+++ Extracted material

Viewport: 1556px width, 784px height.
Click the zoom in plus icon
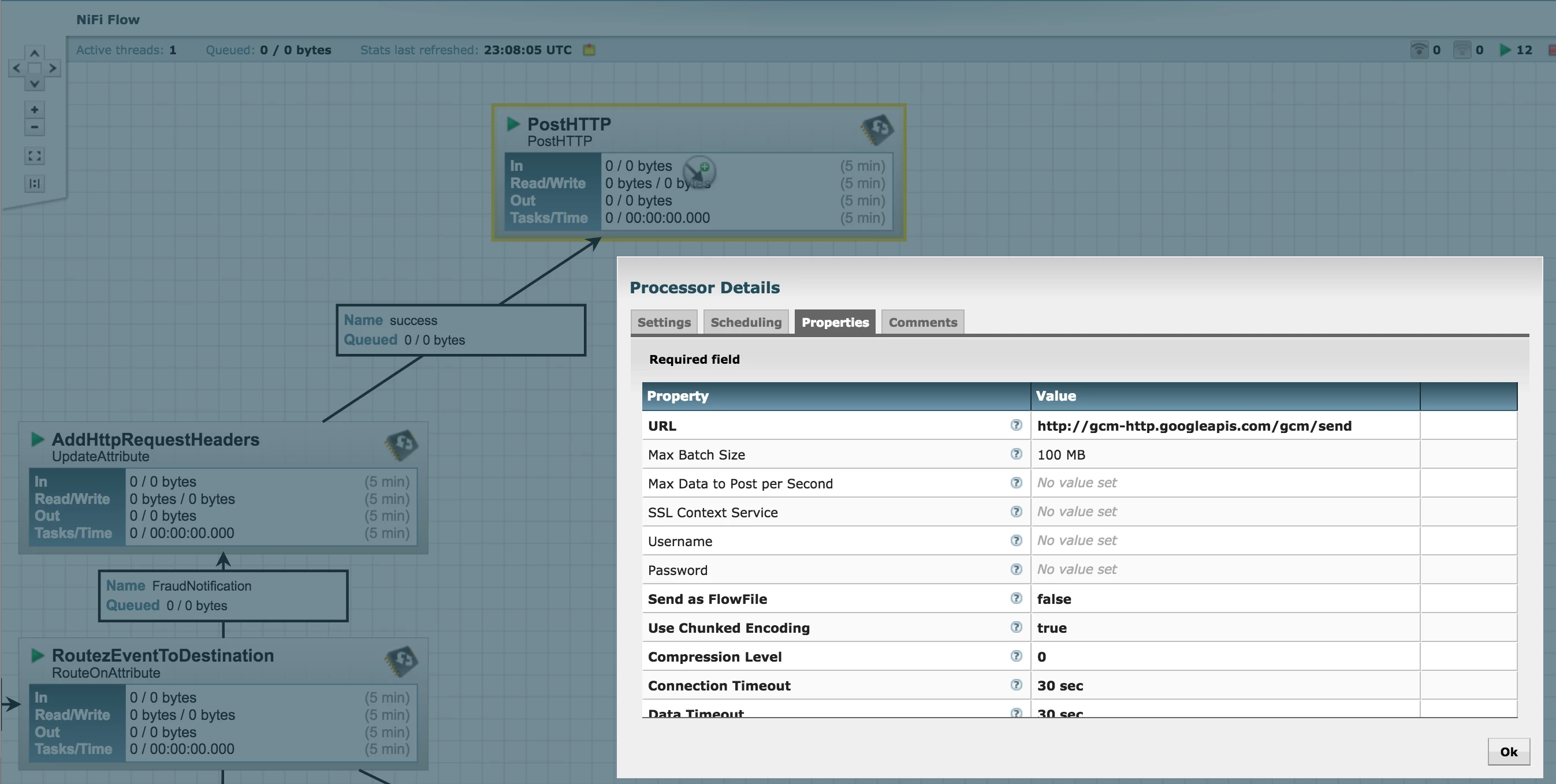(x=35, y=110)
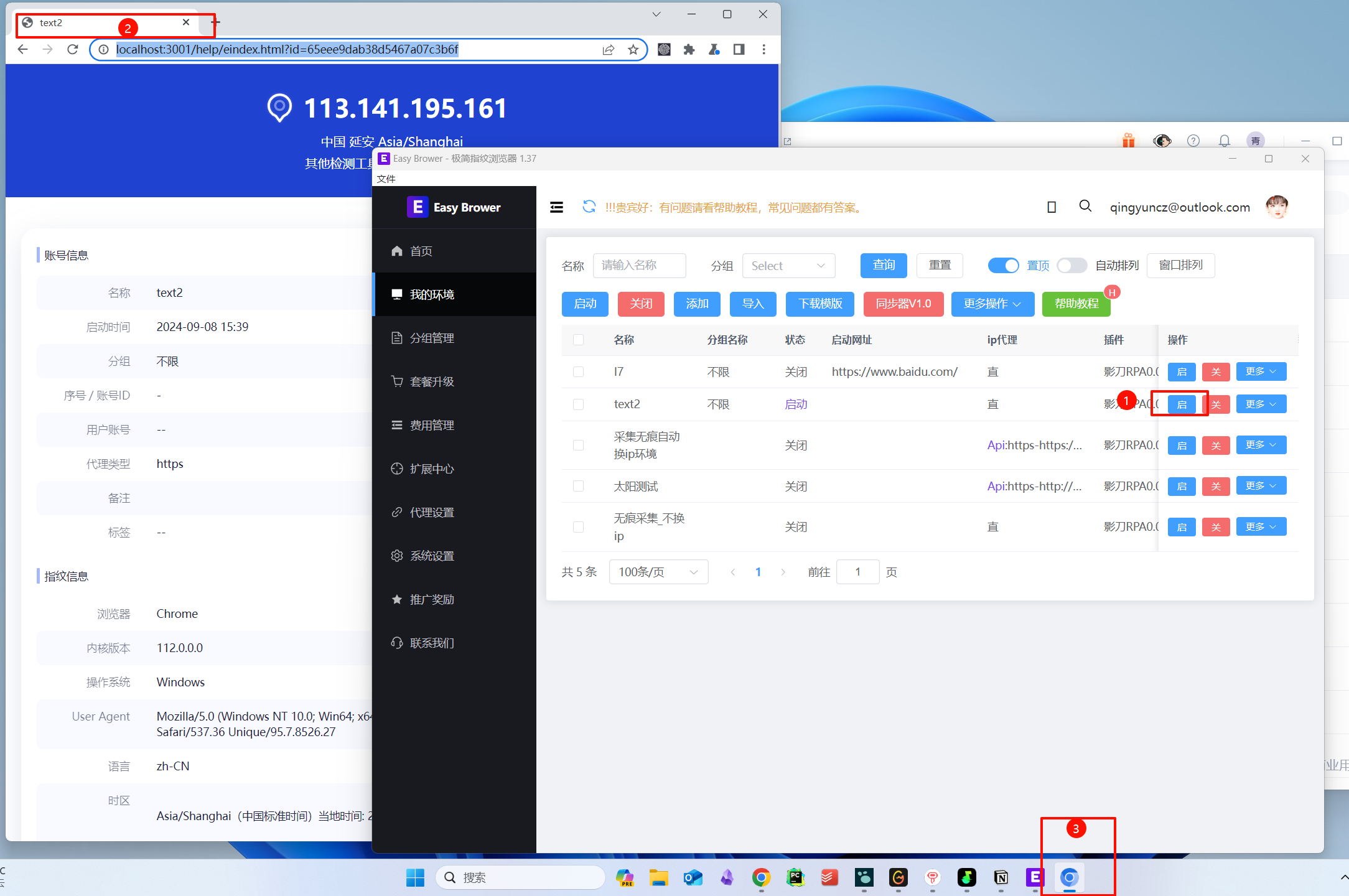Click the bookmark star in address bar
Image resolution: width=1349 pixels, height=896 pixels.
pos(633,50)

++++++

*Requirements*:
Copy out the text of every item above word for word, leaving out the pictures.

*Worked solution*:
Viewport: 1556px width, 784px height.
Click the zoom in plus icon
(x=35, y=110)
Click the bookmark star in address bar
Image resolution: width=1349 pixels, height=896 pixels.
pos(633,50)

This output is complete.